• What this task involves:
Go to the line with "442x680 pixels. Task: Click" in the entries below and write out every line from there through the line with "Given: Edit the", exactly and without pictures.

• Materials provided:
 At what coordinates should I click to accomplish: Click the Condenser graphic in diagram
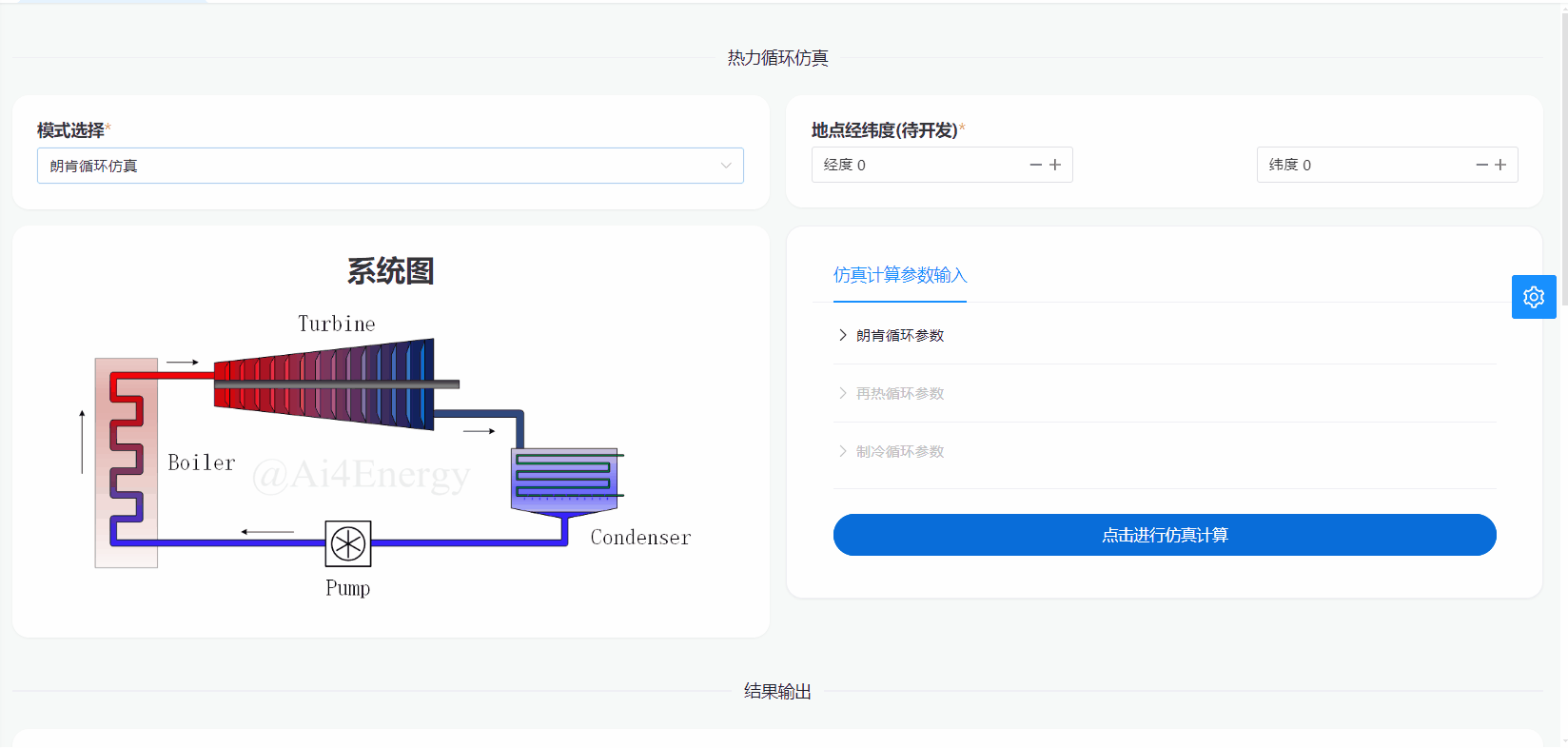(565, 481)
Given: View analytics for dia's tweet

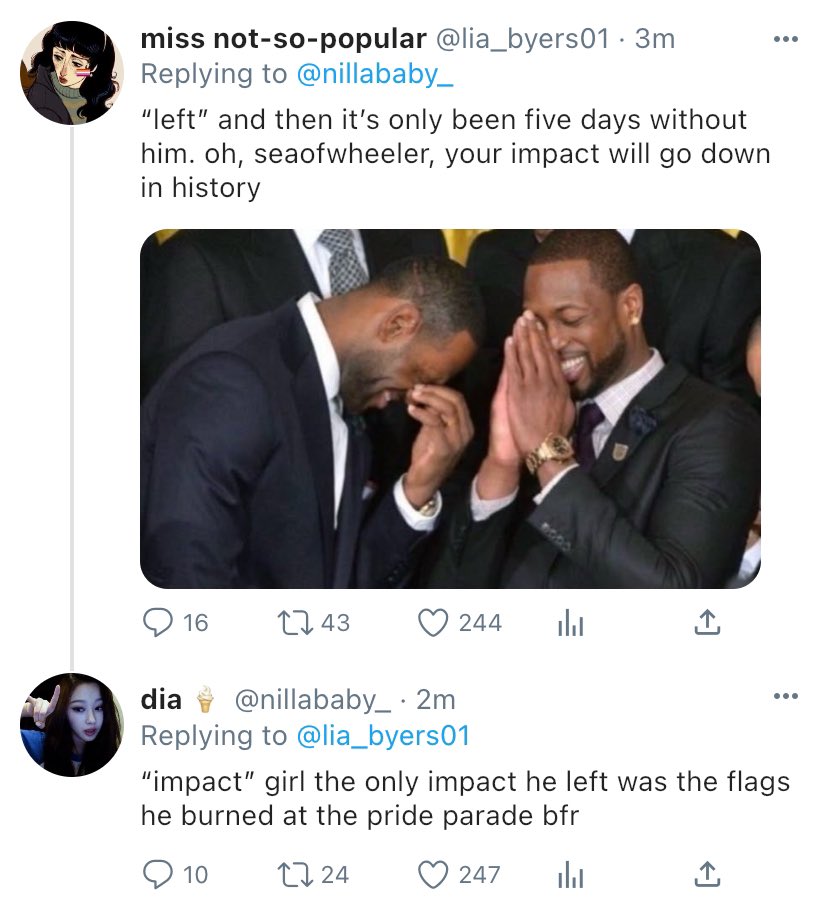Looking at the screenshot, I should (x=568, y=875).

...

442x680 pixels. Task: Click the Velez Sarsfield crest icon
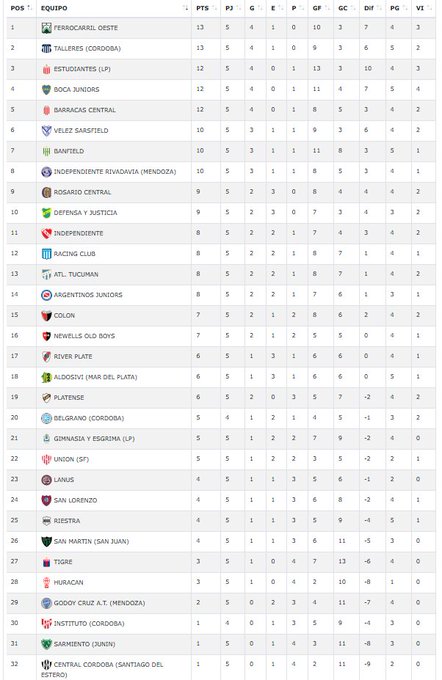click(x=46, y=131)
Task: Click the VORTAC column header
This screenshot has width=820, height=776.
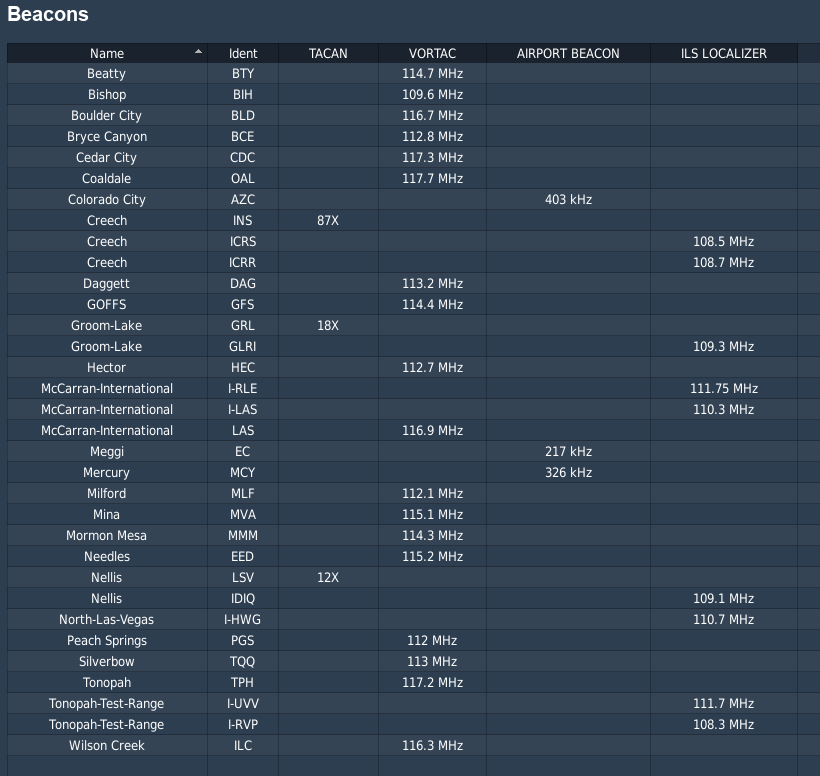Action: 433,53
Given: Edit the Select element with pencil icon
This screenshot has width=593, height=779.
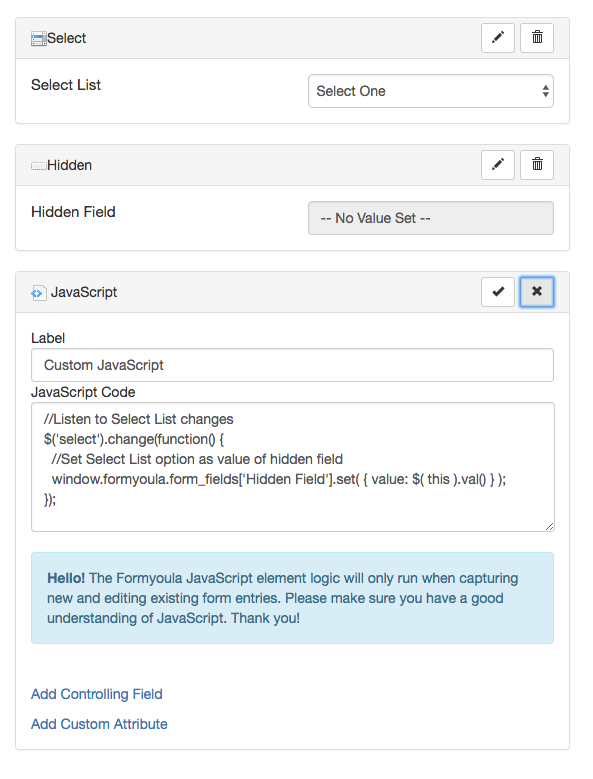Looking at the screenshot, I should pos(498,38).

==

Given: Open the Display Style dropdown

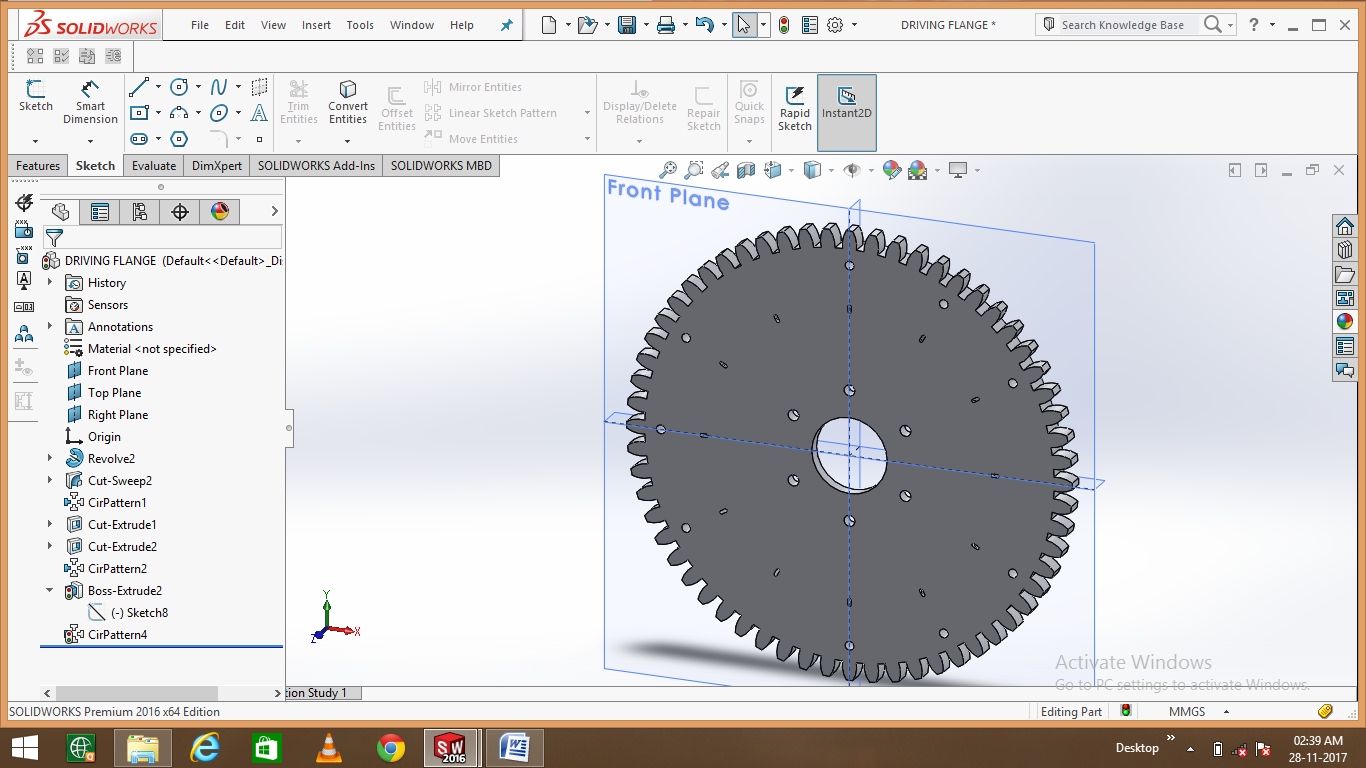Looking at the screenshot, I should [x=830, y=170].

• Task solution:
442x680 pixels. Task: Click the Velez Sarsfield crest icon
click(x=46, y=131)
Task: Click the VORTAC column header
This screenshot has width=820, height=776.
Action: 433,53
Given: Edit the Select element with pencil icon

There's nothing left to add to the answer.